Abstract:
At normal pressure, the $\mathrm{As}_2\mathrm{S}_3$ compound is the most stable equilibrium modification with
unique layered structure. The possibility of high-pressure polymorphism of this substance
remains questionable. Our research showed that the $\mathrm{As}_2\mathrm{S}_3$ substance was metastable under pressures $P> 6$ GPa decomposing into two high-pressure phases: $\mathrm{As}_2\mathrm{S}_3\to\mathrm{AsS}_2+\mathrm{AsS}$.
New $\mathrm{As}\mathrm{S}_2$ phase can be conserved in the single crystalline form in metastable state at room pressure up to its melting temperature ($470$ K).

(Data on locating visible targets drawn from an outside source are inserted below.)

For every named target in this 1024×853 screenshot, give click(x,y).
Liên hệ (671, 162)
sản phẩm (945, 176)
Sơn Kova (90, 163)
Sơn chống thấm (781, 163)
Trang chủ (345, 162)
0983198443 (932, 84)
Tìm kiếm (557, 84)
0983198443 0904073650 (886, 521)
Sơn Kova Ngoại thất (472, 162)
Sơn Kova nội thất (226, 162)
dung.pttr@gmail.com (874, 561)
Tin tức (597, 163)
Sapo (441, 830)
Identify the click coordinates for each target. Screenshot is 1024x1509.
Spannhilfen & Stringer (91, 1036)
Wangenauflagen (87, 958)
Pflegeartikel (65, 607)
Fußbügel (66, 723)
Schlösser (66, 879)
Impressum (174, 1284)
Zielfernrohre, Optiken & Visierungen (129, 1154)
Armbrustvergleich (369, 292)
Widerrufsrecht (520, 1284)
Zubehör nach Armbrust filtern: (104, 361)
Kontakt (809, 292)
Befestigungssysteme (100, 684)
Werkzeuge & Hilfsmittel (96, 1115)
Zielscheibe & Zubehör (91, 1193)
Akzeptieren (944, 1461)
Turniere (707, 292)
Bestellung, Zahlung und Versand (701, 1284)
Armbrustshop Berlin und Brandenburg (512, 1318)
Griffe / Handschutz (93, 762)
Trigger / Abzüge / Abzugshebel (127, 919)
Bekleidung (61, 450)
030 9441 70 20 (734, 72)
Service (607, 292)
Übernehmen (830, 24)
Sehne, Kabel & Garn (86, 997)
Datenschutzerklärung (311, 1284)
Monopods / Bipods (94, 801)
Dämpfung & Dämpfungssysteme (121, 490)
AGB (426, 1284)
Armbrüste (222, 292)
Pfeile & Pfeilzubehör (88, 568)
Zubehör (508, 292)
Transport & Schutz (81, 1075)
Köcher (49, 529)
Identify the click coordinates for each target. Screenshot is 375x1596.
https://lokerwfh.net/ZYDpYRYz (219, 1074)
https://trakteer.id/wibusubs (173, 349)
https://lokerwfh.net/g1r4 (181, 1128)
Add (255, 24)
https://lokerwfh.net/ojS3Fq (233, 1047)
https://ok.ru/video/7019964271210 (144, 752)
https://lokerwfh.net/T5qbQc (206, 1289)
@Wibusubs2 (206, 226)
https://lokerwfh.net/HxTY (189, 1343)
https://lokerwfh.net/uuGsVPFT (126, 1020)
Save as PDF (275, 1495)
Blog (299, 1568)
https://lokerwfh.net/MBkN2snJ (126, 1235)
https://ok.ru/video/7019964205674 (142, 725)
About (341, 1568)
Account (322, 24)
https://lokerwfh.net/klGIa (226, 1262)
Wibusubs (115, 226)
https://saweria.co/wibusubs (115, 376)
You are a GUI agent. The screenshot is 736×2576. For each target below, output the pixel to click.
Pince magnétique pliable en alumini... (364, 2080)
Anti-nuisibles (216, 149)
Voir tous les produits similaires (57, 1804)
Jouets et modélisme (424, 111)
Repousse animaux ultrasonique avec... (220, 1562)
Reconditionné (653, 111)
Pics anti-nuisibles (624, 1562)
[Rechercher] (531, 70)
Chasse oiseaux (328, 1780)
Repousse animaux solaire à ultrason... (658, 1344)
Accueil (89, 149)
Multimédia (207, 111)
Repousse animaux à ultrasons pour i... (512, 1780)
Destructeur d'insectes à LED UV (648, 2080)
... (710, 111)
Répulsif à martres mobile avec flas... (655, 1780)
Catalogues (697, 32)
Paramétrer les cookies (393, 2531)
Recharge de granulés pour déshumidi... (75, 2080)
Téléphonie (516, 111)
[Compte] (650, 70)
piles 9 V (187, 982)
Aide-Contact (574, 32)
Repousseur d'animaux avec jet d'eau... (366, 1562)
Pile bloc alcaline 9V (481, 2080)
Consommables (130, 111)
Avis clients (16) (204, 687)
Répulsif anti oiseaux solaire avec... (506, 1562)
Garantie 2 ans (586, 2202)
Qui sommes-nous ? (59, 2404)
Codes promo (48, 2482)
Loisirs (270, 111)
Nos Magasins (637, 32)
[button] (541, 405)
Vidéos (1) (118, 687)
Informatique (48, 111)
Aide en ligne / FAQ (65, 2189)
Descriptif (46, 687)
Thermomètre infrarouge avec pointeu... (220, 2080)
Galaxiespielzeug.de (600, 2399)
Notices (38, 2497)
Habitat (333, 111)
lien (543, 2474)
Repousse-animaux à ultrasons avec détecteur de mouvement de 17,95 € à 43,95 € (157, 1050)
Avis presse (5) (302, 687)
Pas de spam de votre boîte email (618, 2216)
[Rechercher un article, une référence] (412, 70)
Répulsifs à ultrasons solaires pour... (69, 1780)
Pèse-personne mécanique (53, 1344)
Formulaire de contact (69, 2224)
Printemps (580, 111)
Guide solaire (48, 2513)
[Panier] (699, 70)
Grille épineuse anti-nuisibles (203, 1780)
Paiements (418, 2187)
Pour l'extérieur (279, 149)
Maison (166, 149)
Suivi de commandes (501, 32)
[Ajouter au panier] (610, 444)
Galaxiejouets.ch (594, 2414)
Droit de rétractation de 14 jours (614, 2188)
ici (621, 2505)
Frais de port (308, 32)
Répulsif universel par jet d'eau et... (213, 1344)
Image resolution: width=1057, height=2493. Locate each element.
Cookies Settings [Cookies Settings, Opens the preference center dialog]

This modification has the layered structure with $\mathrm{P12}_11$
monoclinic symmetry group; the unit-cell values are
$a = 7.916(2)$ Å, $b = 9.937(2)$ Å,
$c = 7.118(1)$ Å, $\beta = 106.41^\circ$
($Z=8$, density $3.44$ g/cm$^3$). Along with the recently studied AsS
high-pressure modification, the new $\mathrm{As}\mathrm{S}_2$ phase suggests that high pressure polymorphism is a very powerful tool to create new layered-structure phases with “wrong” stoichiometry.